Screenshot grounding data:

*****

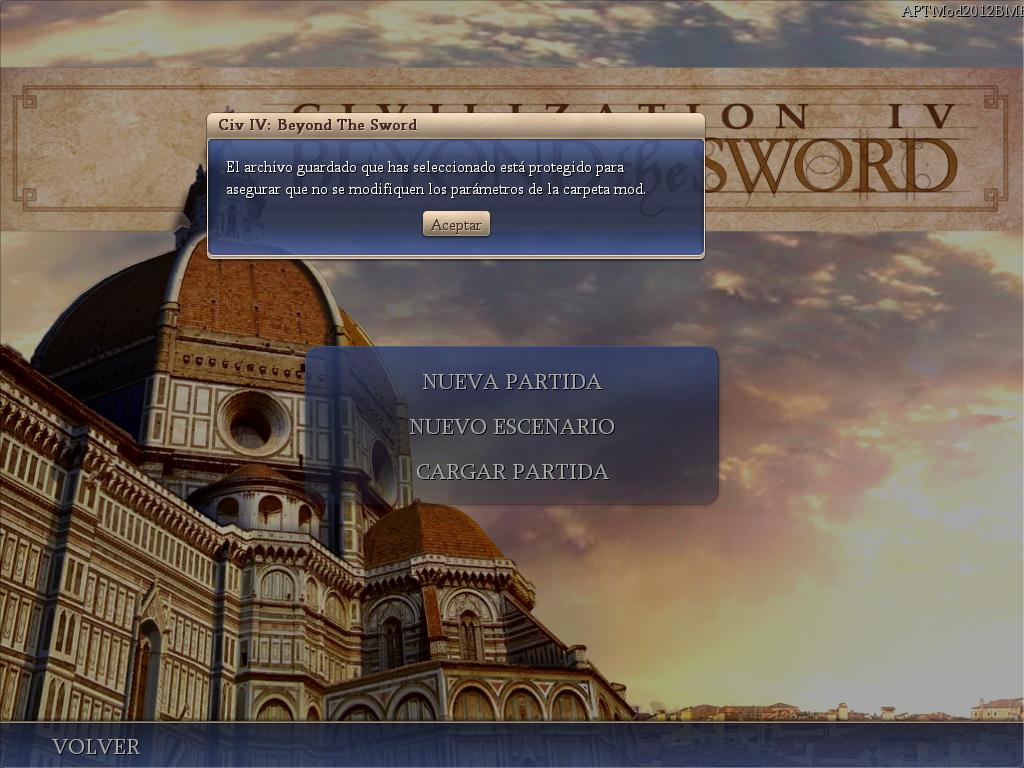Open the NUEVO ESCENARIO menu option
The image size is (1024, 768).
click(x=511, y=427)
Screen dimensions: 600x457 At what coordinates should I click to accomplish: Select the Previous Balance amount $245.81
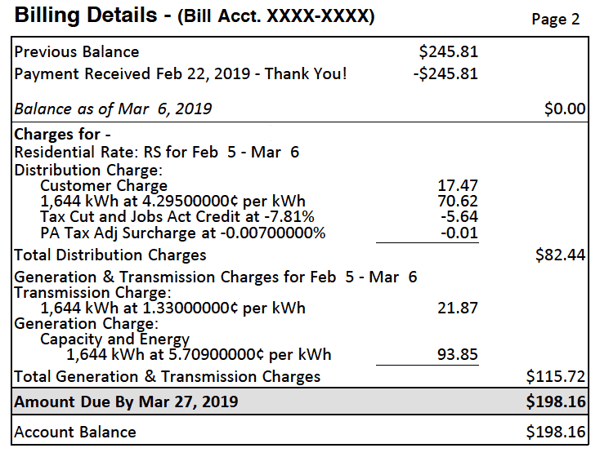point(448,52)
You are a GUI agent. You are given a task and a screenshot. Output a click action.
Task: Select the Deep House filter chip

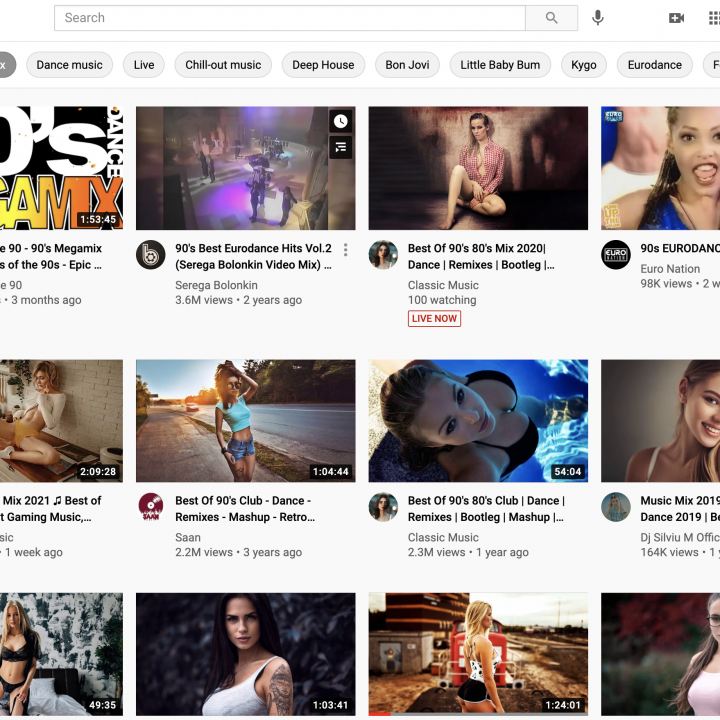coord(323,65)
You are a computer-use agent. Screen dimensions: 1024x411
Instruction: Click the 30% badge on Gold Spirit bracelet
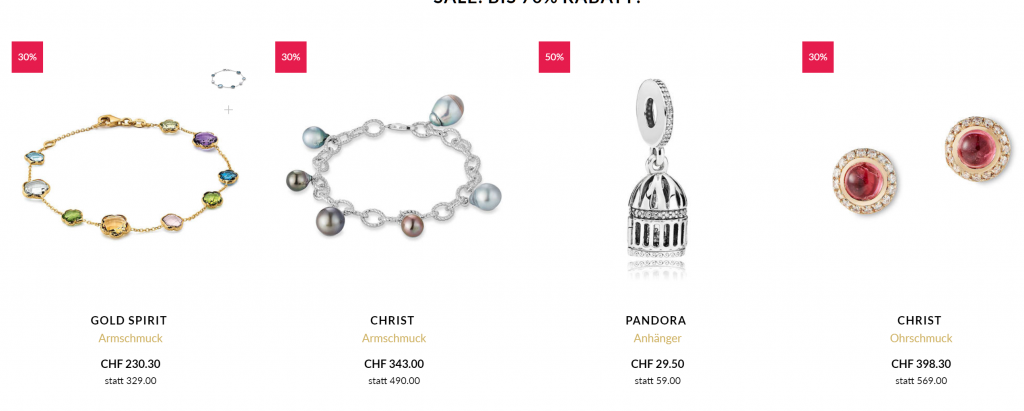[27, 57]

*****

**Exercise objective**
Transcribe exactly, and only, the lines from the line with "Screen dimensions: 600x457" through the last line of the records, inclusive; the pictures do not belong in the copy.

**Response**
Screen dimensions: 600x457 At what coordinates should I click to accomplish: Select the Previous Balance amount $245.81
point(448,52)
You are a GUI agent. You are given a task and a screenshot. Output a click action.
Task: Select the Deep House filter chip

coord(323,65)
You are a computer-use agent. Screen dimensions: 1024x411
Instruction: Click the 30% badge on Gold Spirit bracelet
[27, 57]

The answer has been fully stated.